• **Exercise aim**
Copy out each of the records below word for word, keeping every line as it is.

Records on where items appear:
============

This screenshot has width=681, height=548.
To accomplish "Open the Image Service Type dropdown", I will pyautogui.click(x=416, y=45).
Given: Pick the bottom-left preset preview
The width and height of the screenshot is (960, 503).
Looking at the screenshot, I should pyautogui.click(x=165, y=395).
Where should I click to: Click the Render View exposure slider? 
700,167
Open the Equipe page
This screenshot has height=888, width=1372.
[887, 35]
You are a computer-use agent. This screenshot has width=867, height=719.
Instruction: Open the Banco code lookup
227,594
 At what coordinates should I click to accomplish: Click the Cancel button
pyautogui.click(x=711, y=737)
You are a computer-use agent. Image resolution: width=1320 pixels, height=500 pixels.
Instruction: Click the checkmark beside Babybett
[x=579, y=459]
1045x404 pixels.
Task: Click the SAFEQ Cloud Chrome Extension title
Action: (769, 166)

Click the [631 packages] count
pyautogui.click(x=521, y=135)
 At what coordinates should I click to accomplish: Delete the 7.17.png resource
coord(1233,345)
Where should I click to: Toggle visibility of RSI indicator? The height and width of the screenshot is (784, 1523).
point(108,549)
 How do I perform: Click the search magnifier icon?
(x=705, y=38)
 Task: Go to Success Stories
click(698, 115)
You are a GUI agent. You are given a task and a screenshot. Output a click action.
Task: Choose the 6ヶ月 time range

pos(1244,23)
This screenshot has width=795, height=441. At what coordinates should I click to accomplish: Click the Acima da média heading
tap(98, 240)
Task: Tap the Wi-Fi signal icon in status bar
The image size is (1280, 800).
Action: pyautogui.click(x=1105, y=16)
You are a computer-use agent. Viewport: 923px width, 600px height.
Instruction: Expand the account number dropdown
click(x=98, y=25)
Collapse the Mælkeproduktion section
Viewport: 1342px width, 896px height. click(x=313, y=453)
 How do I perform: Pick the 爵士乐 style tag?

============

• **Final result**
This screenshot has width=681, height=548.
To accomplish "Open the Image Service Type dropdown", I will pyautogui.click(x=416, y=45).
Given: Pick the bottom-left preset preview
The width and height of the screenshot is (960, 503).
Looking at the screenshot, I should pyautogui.click(x=165, y=395).
Where should I click to: Click the Render View exposure slider? 
700,167
Open the Equipe page
This screenshot has height=888, width=1372.
[887, 35]
You are a computer-use agent. This screenshot has width=867, height=719.
Instruction: Open the Banco code lookup
227,594
 At what coordinates should I click to accomplish: Click the Cancel button
pyautogui.click(x=711, y=737)
You are a computer-use agent. Image resolution: width=1320 pixels, height=500 pixels.
Instruction: Click the checkmark beside Babybett
[x=579, y=459]
1045x404 pixels.
Task: Click the SAFEQ Cloud Chrome Extension title
Action: (769, 166)

Click the [631 packages] count
pyautogui.click(x=521, y=135)
 At what coordinates should I click to accomplish: Delete the 7.17.png resource
coord(1233,345)
Where should I click to: Toggle visibility of RSI indicator? The height and width of the screenshot is (784, 1523).
point(108,549)
 How do I perform: Click the search magnifier icon?
(x=705, y=38)
 Task: Go to Success Stories
click(698, 115)
You are a GUI agent. You are given a task and a screenshot. Output a click action.
Task: Choose the 6ヶ月 time range

pos(1244,23)
This screenshot has width=795, height=441. At what coordinates should I click to accomplish: Click the Acima da média heading
tap(98, 240)
Task: Tap the Wi-Fi signal icon in status bar
The image size is (1280, 800).
Action: pyautogui.click(x=1105, y=16)
You are a computer-use agent. Viewport: 923px width, 600px height.
Instruction: Expand the account number dropdown
click(x=98, y=25)
Collapse the Mælkeproduktion section
Viewport: 1342px width, 896px height. click(x=313, y=453)
 How do I perform: Pick the 爵士乐 style tag?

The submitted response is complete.